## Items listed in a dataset

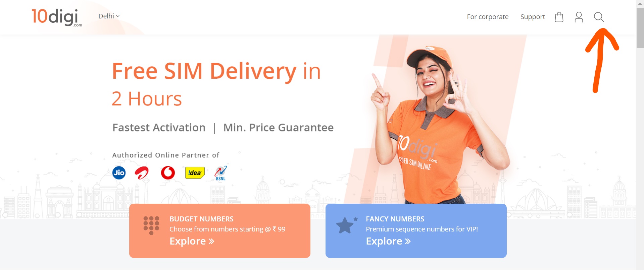Click the Fancy Numbers star icon
The width and height of the screenshot is (644, 270).
347,225
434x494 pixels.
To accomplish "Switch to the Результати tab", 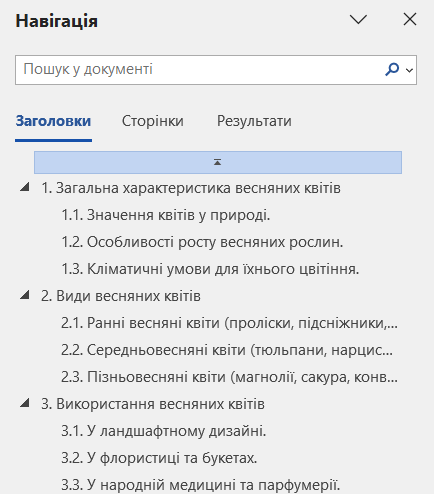I will (254, 121).
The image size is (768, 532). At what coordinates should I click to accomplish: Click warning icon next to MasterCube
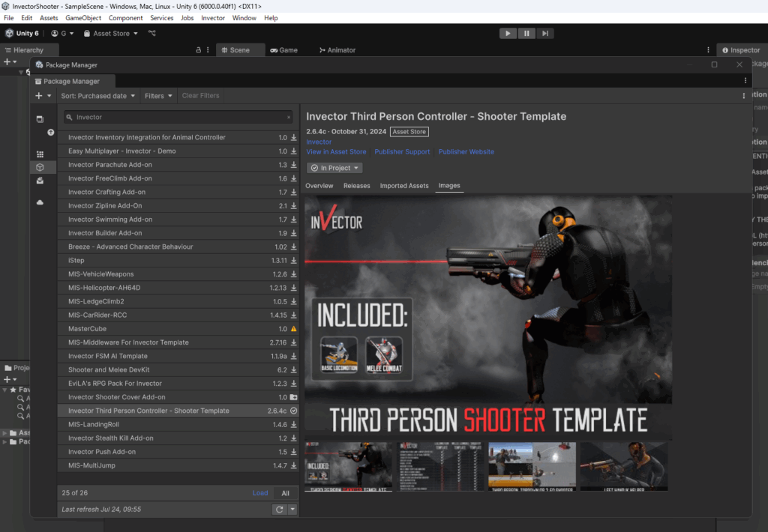pos(294,329)
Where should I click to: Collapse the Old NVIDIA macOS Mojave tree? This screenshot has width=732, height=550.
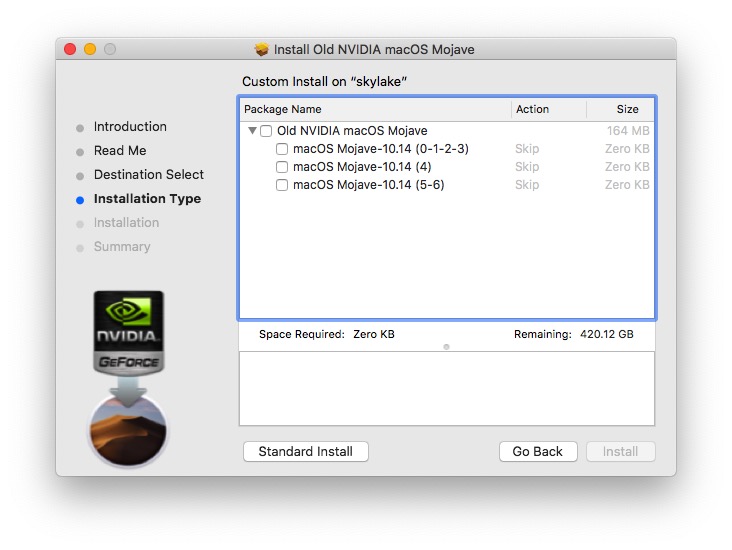tap(252, 131)
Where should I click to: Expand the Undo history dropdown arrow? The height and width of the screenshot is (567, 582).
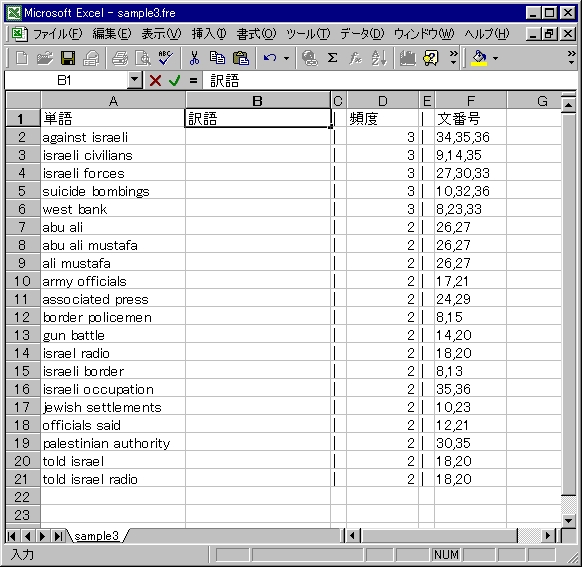pos(286,58)
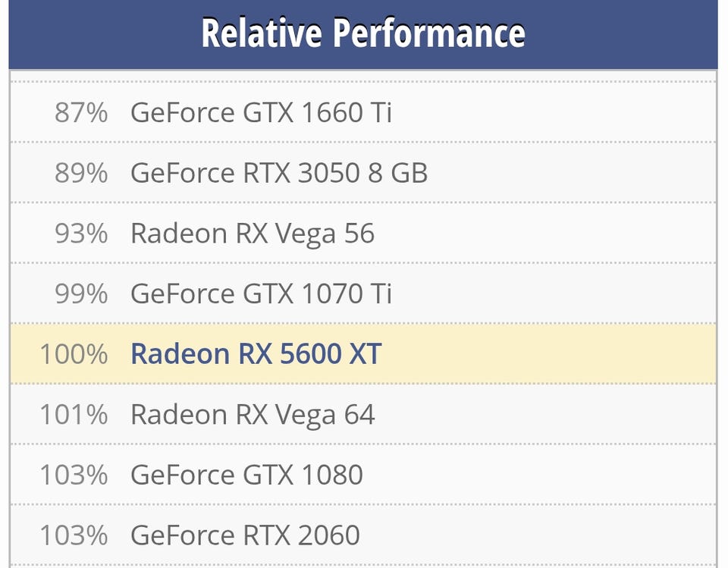
Task: Click blank space right of Radeon RX Vega 56
Action: point(546,234)
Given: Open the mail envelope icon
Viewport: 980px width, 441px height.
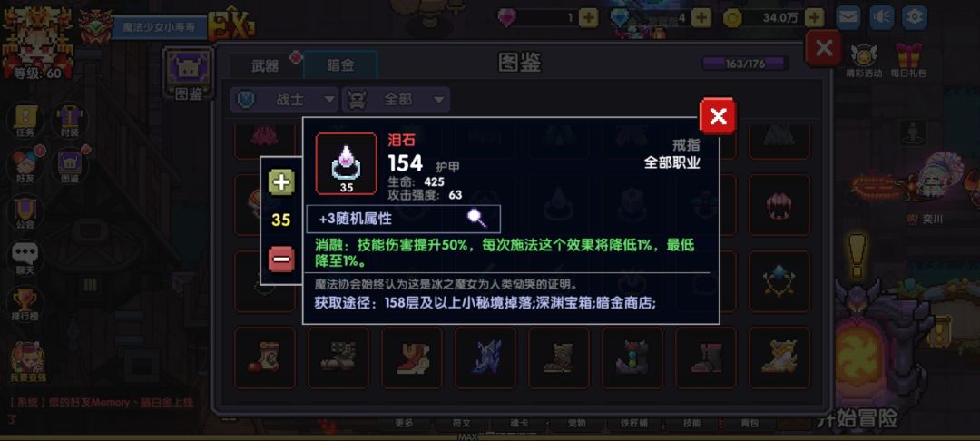Looking at the screenshot, I should coord(848,17).
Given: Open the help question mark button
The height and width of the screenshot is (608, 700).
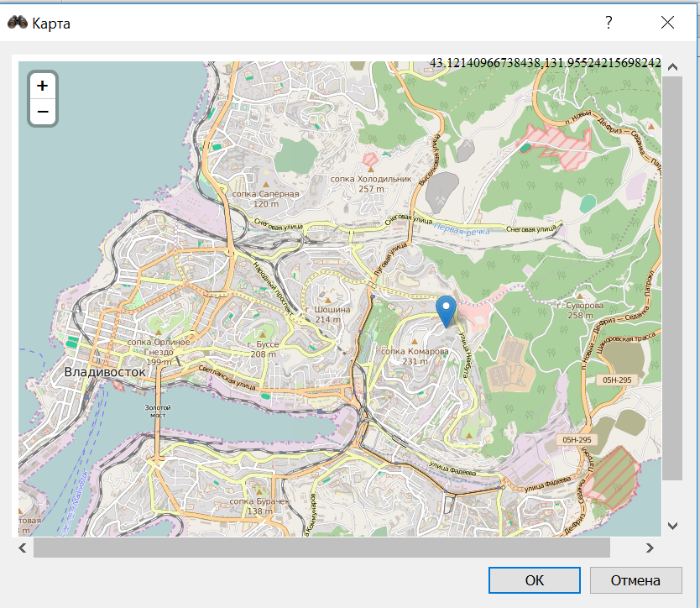Looking at the screenshot, I should (x=609, y=23).
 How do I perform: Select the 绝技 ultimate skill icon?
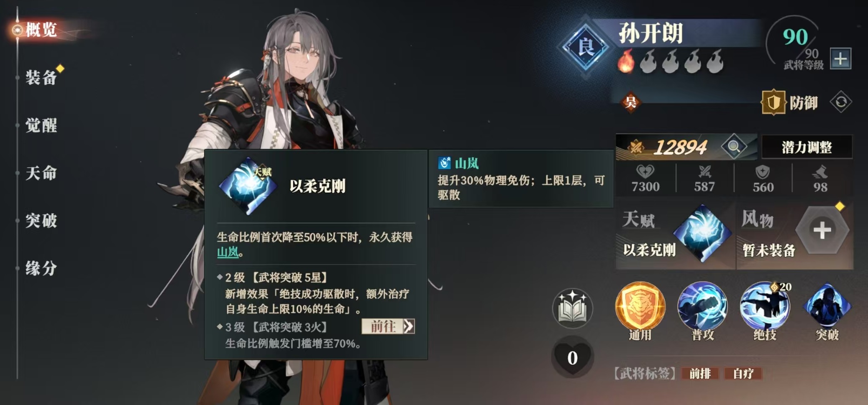[765, 306]
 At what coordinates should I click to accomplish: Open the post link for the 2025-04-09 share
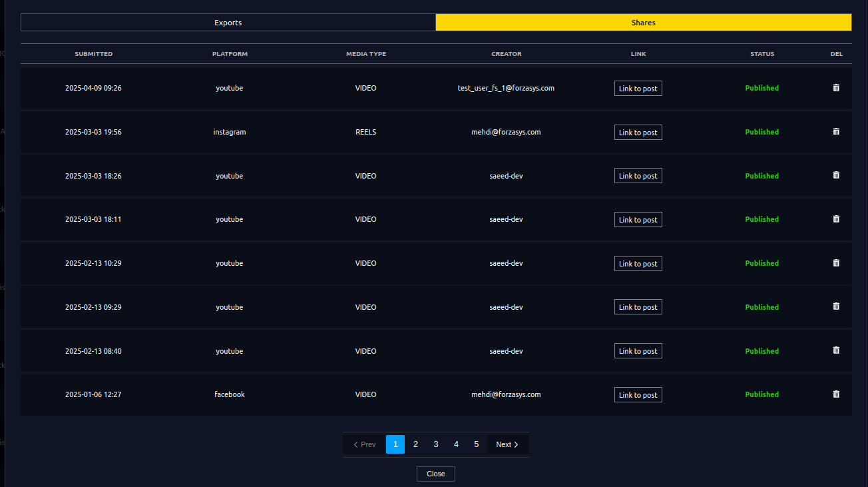tap(638, 88)
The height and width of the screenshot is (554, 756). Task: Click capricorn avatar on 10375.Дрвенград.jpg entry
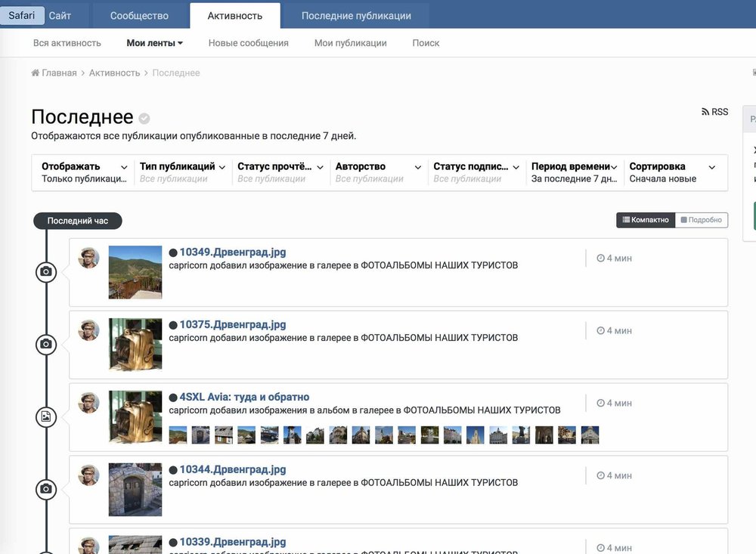click(x=89, y=330)
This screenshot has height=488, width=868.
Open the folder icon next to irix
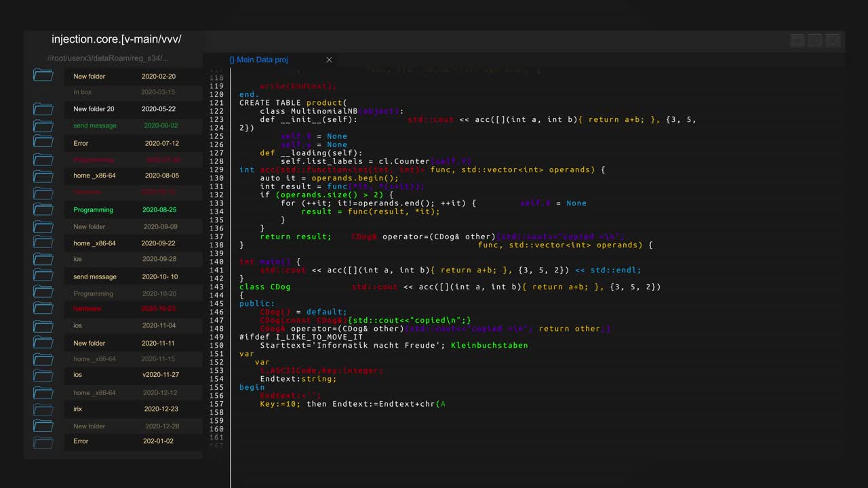pyautogui.click(x=43, y=408)
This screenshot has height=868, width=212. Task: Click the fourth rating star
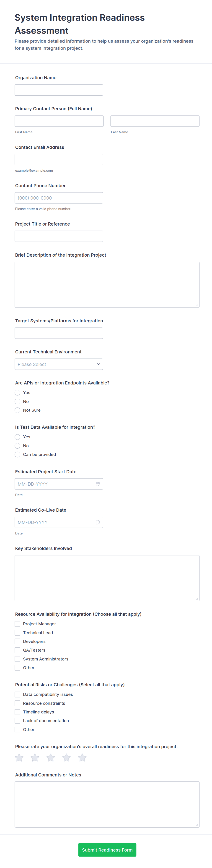pos(67,758)
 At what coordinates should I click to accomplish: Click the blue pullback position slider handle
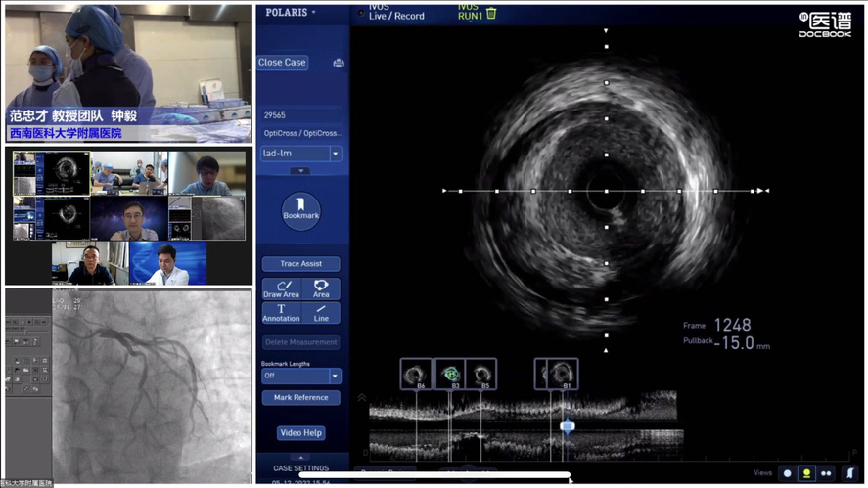[567, 426]
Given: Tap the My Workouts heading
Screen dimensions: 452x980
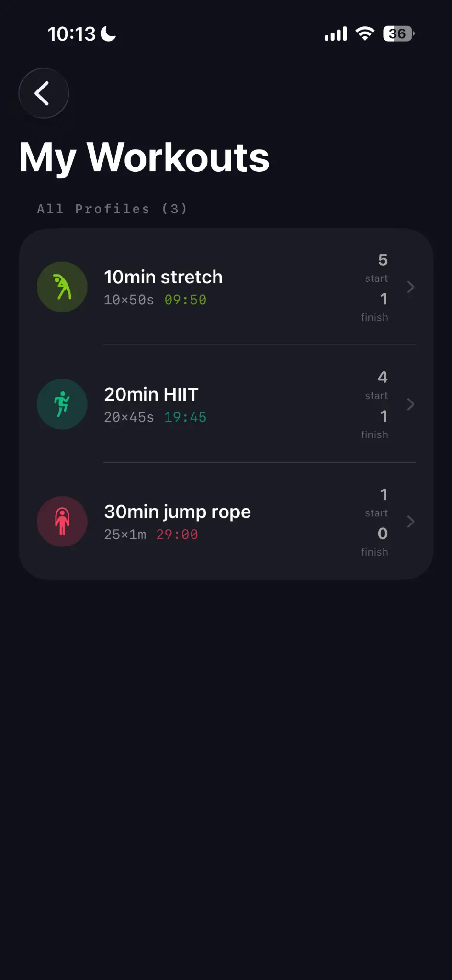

## WORK ITEM
Retype the lines above exactly as they appear, from the line containing "Where should I click to: Collapse" through the line containing "Given: Open the mail envelope icon", and leave out any pictures.

## EXPECTED OUTPUT
Where should I click to: Collapse the Old NVIDIA macOS Mojave tree? This screenshot has width=732, height=550.
tap(252, 131)
Where should I click to: Expand the Undo history dropdown arrow? The height and width of the screenshot is (567, 582).
pos(286,58)
Task: Click blank space right of Radeon RX Vega 56
Action: point(546,234)
Given: Open the mail envelope icon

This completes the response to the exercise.